The last of the three no's in your home is your boiling or your heating system, okay? This is not a hobby item either, okay? A boiler is basically a very expensive piece of apparatus, kind of the heart of your home. In New York City, we have steam. Most commonly, we have steam. Out in the suburbs, we have a lot of hot water boilers. They're smaller units. They kind of all work on the same principle that water is boiled and circulated in one form or another, either hot water or steam throughout the building to make heat. Normally, you see radiators here in New York City, and this is a very, very elementary drawing of a boiler. I want to tell you why it is a no-no to play with. Coming from somewhere in the building, you have a gas line, a gas shut-off, and then the gas goes into the manifold. Okay? If we were to take the jacket off of the boiler, the service plate, we would see that manifold.

That's what you, when the boiler fires, you'll see a bunch of blue flame shooting up, which should be reason enough not to play with it, and this heats this big cast iron tank full of water. Okay? It sits at a certain level. Now, the water turns into steam, runs up into the piping of the building, runs up the radiators, heats them, turns back into water, and rolls back down to the boiler. Many, many times I have seen in my career that a customer with every good intention came in and was trying to make the boiler fire. Now, when a boiler stops firing, it stops firing for a reason.

Okay? There are a number of different safeties and controls on the boiler designed to protect it, prevent it from exploding, and, thus, bringing the building right down to the foundation. Okay? If you want to see some of that, look around YouTube for exploding boilers, alright? Then, also dry-firing and cracking the boiler which is the most common. So this is what happens. The customer, Mr. Good Intention, comes in, and the boiler's not firing, and he can't figure out why, so he does something like jump out a cable or jump out a wire on the boiler and, lo and behold, the boiler fires. What Mr. Customer doesn't know is the boiler has no water in it. None, not a drop, okay? It's shut off to protect it from firing. The boiler doesn't want to fire with no water in it.

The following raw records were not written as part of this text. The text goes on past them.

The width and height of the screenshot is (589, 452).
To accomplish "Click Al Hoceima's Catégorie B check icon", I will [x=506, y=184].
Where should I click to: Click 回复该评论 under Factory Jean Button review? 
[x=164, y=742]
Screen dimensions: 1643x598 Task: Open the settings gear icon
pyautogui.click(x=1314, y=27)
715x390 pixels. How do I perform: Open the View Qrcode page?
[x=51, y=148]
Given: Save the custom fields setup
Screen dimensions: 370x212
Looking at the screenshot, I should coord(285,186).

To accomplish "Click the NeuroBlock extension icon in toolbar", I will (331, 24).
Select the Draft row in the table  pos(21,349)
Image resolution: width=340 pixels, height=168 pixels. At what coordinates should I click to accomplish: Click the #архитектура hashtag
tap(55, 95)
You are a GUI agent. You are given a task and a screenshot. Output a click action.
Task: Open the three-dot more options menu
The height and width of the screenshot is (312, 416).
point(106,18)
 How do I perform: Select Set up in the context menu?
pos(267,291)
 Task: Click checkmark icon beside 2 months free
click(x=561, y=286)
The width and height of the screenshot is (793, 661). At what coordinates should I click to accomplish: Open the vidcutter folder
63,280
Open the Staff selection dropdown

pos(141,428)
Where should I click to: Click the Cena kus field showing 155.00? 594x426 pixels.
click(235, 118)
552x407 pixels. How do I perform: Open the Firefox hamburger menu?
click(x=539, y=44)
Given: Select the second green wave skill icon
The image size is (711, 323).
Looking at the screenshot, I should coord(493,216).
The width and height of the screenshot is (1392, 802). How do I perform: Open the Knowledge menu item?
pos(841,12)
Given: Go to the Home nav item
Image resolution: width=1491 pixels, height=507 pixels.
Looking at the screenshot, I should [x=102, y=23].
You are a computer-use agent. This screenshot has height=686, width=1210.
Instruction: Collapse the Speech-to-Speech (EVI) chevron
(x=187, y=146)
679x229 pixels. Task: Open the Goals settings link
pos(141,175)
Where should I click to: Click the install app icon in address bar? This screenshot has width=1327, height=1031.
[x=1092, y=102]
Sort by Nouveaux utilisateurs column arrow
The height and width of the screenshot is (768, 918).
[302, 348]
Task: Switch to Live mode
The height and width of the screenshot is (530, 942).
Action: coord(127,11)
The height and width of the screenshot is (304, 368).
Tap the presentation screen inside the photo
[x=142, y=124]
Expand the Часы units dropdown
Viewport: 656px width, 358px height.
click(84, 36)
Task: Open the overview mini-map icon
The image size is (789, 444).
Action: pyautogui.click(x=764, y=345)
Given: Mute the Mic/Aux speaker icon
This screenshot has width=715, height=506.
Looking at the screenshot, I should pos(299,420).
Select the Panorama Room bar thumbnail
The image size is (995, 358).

So what happens is we super-heat this cast iron block. Now, you can only imagine the cost of some of these boilers. You've seen them in the larger buildings, let's say the Trump Plaza or something like that, the boiler's the size of a small yacht. Alright? It dry fires. This cast iron, which is a brittle metal, gets red-hot, glowing hot, and then water rushes in and hits that cast iron, and it cracks right in half, splits right down the middle. Whole boiler's gone, okay? These are not things to play with, folks. Just leave the boiler alone. If it fails, unless you're a boiler man or a plumber, call one of us, and we'll come take care of it and fix it for you.